Sobre #METAVERSOS

Sobre #METAVERSOS

11 de novembro de 2021 0 Por Redação Em Notícia

Depois de Covid19 e Vacina, essa com certeza é a palavra mais quente de 2021.

Nas últimas 3-6 semanas, estamos realizando uma série de reuniões, conversas criativas com marcas, empresas, publicitários e tantas pessoas geniais e genuinamente interessadas em “acertar o pé metatarso”.

A palavra está tão quente e hypada que todos querem fazer direito, construir algo único, exclusivo, proprietário, “MeuTaverso”.

A notícia não podia ser melhor. Muitos projeto, muitas soluções, muitos desafios, muitas criações e receitas, né?

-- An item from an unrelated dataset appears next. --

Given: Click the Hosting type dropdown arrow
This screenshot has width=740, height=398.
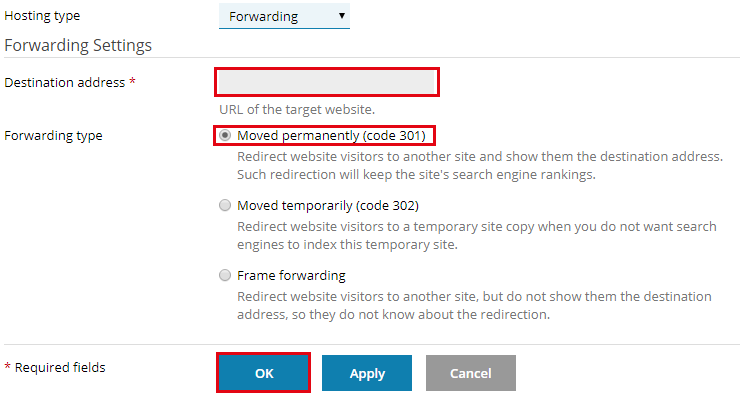Looking at the screenshot, I should pos(342,16).

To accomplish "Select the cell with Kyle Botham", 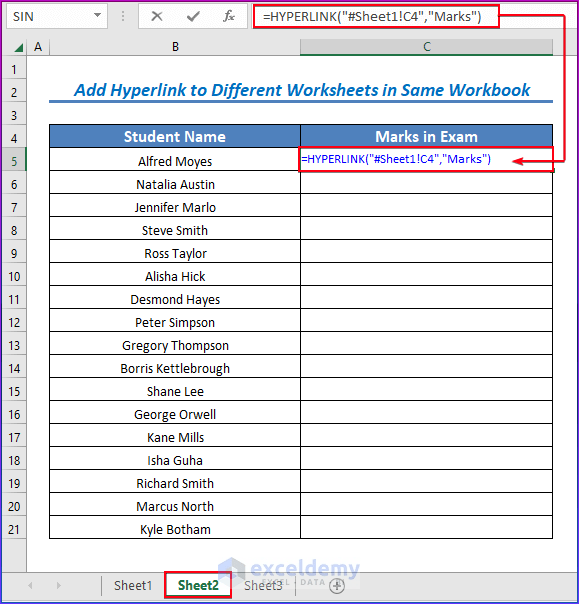I will click(x=175, y=529).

A parte mais legal e intrigante é que essa expressão não tem nada de nova! O termo metaverso foi revelado pela primeira vez em 1992, no romance sci-fi, Snow Crash, de Neal Stephenson – humanos e seus avatares interagem entre si em um espaço virtual que usa a metáfora do mundo real.

Hmmmm, essa definição não soa como a maior novidade do mundo. Ao longo das minhas últimas 2 décadas de vida me lembro de fazer exatamente isso em metaversos bastente conhecidos, uns games, outros comunidades, alguns perdurando até hoje: Second Life, GTA, Tíbia, Instagram, MIRC, Twitter, Orkut, a lista não para.

Sim, metaversos. Usando a licença poética de interpretar metaverso dentro de seu universo de definições subjetivas e variadas, estamos sempre interpretando papéis, vestindo máscaras, com ou sem imagens de profile pics, vivemos avatares o tempo todo, seja no modo aventura de um game empolgante que nos absorve, seja capturados pela coleção de danças e desafios que te sequestram por horas em uma quarta-feira a tarde de TikTok.

Estou dizendo que nós já estamos no metaverso? Sim, exatamente.

A era digital é um metaverso em si, a jornada a ser investigada então é a da integração, viabilizada por usabilidade. As tecnologias disponíveis (em ampla escala, financeira acessíveis e ao alcance do ser-humano comum) ainda não conseguem entregar todo o potencial de exploração, conexão, interoperabilidade, sensação, previsão, fluidez e consistência que um mundo interconectado prevê.

Encarar o futuro por esse prisma é empolgante demais, já estamos lá (ou aqui), o que vai mudar é a maneira como fazemos o que já estamos fazendo, e isso muda tudo.